--- Your goal ---
Go over the data below line by line, and state how many lines contain the string "computer". Give the number only.

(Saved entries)
════════
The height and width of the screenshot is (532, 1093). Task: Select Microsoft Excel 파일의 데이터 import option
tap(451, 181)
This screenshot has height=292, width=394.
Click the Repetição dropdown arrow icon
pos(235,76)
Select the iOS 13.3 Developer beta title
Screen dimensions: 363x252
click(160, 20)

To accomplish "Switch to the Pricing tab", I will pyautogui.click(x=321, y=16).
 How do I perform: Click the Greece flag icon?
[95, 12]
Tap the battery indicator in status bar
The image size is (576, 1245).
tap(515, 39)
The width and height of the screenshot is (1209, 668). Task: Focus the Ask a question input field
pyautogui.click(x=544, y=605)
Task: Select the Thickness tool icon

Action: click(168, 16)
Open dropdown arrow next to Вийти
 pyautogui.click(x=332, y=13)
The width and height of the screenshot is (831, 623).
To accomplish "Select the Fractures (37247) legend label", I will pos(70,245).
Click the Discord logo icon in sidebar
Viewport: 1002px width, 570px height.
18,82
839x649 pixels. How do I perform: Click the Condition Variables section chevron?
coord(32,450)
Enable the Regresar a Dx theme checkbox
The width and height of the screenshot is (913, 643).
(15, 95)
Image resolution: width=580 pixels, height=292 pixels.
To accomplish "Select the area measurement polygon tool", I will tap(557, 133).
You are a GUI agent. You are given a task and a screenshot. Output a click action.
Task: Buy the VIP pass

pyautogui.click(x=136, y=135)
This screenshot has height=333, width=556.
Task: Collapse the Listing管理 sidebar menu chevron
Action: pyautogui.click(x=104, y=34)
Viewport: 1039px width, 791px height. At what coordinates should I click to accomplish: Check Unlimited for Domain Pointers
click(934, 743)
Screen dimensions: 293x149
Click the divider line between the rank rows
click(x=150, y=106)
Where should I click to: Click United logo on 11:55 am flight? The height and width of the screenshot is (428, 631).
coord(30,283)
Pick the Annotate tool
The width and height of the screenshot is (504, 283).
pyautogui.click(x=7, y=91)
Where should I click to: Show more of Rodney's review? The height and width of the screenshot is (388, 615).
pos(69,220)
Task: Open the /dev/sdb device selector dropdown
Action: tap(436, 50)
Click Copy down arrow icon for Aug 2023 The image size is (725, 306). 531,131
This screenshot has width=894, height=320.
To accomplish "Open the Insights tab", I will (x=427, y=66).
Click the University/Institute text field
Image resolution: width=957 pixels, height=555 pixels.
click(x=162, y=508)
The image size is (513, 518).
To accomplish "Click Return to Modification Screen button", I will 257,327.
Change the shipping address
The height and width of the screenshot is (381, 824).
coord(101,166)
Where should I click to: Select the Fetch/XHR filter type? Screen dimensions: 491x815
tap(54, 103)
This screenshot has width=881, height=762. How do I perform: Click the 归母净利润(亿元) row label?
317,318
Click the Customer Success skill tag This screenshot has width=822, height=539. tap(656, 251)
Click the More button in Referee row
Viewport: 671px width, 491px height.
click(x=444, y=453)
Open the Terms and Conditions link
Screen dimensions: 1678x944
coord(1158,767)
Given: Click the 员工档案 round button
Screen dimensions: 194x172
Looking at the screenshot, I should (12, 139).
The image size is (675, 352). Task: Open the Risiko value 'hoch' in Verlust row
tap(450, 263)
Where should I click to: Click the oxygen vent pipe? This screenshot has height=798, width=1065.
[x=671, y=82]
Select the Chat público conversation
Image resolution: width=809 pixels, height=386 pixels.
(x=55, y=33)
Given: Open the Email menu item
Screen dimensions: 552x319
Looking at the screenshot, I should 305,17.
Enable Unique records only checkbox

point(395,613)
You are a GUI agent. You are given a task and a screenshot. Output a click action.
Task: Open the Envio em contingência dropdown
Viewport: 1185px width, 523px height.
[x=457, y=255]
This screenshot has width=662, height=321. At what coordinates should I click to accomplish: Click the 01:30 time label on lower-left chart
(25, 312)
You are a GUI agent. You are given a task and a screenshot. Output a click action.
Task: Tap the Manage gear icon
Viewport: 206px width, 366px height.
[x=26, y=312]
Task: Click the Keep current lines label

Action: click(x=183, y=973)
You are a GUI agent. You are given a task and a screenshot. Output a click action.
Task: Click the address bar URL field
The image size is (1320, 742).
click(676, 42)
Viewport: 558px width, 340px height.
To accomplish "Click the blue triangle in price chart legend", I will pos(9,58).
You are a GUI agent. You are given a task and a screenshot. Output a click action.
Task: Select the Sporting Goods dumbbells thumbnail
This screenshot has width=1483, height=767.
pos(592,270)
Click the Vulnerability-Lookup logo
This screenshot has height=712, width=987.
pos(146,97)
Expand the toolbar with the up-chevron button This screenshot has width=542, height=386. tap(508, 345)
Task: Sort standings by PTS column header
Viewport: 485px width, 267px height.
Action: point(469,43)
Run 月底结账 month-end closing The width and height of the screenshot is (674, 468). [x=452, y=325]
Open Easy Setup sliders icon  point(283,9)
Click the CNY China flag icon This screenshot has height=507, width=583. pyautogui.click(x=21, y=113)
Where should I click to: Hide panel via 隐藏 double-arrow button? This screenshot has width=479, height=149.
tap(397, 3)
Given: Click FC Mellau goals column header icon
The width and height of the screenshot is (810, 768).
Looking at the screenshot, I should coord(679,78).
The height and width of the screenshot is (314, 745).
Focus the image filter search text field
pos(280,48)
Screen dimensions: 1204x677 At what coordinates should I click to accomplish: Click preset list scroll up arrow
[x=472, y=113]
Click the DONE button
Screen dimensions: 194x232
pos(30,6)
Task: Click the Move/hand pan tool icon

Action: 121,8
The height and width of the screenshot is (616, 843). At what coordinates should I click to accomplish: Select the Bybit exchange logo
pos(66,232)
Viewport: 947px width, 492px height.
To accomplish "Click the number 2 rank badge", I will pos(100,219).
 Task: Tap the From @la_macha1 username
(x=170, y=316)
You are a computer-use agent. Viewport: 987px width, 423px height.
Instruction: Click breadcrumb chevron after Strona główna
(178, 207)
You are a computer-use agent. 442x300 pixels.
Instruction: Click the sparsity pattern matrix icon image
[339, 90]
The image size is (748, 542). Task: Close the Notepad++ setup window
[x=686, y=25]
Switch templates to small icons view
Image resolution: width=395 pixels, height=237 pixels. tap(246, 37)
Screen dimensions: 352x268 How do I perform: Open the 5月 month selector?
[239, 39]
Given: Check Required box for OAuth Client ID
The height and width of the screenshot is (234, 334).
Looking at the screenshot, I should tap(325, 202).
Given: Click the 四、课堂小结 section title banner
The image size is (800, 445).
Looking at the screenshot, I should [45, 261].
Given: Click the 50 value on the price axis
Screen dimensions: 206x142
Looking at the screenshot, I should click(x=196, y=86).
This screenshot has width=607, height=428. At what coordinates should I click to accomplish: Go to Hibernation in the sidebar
════════
--- Exercise answer ---
2